*Текст для анализа*
======
Широкое использование в СМИ слова «скандал» для описания любого рода конфликтных ситуаций мы расцениваем как ход, рассчитанный на привлечение внимания аудитории. Считая вопрос об универсальном определении словосочетания «политический скандал» открытым и не связанным напрямую с целями и задачами нашей работы, мы даем собственное определение с позиций лингвокультурологии, и в дальнейшем будем рассматривать только ситуации, под него подпадающие.
Под политическим скандалом мы понимаем получившее многократную вариативную разножанровую реализацию публичное конфликтное общение вокруг события, нарушающего этические нормы и влияющее на политическую ситуацию.
======
*Исходные данные*
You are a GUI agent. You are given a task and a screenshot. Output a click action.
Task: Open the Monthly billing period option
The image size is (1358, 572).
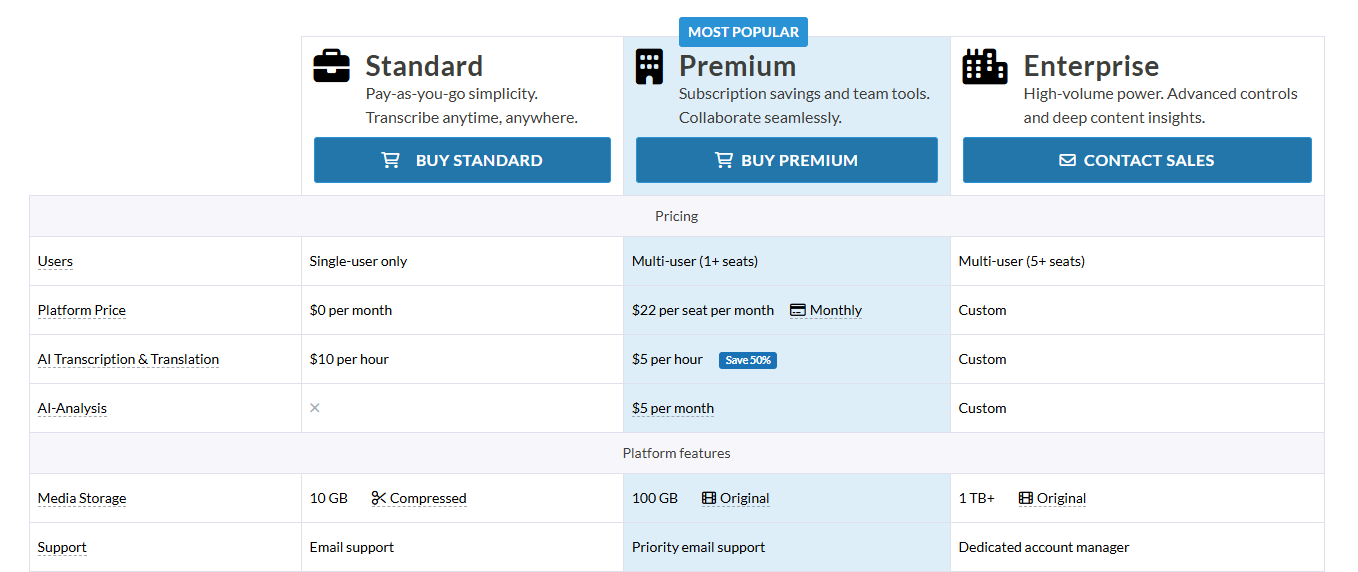click(x=835, y=310)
======
Продолжите текст о политическом скандале, начав сразу после его последнего предложения. Данные взяты из другого источника и с текстом не связаны.

*Результат*
Мы полагаем, что именно в силу своей повышенной эмоциогенности и актуальности политический скандал развивается в сверхтекст, в конгломерат текстов разных речевых жанров - от аналитической статьи до анекдота. И чем выше интерес к событию, эмоциональный накал вокруг него - тем богаче и разнообразнее палитра текстов разных речевых жанров, созданных по его поводу. Информационный повод является чем-то вроде камня, падающего в водоем и создающим круги (не случайно метафорическая модель скандала представляет его как нечто концентрическое - новый виток скандала, скандал начал раскручиваться с новой силой, и т.п.). Именно многочисленные реакции на скандал и «реакции на реакции» создают из неприятного эпизода в жизни политика сложное дискурсивное образование, особую разновидность конфликтного общения, в которой сталкиваются интересы различных социальных групп и отстаиваются различные этические нормы.
Совокупность текстов различных речевых жанров, сконцентрированных вокруг политического скандала, объединяется в сверхтекст на основании единой ситуации функционирования: относительно ограниченного промежутка времени (время жизни скандала) и тематической общности (тексты объединены содержательно и ситуативно). Характерным признаком сверхтекста современного политического скандала является его жанровая разнородность.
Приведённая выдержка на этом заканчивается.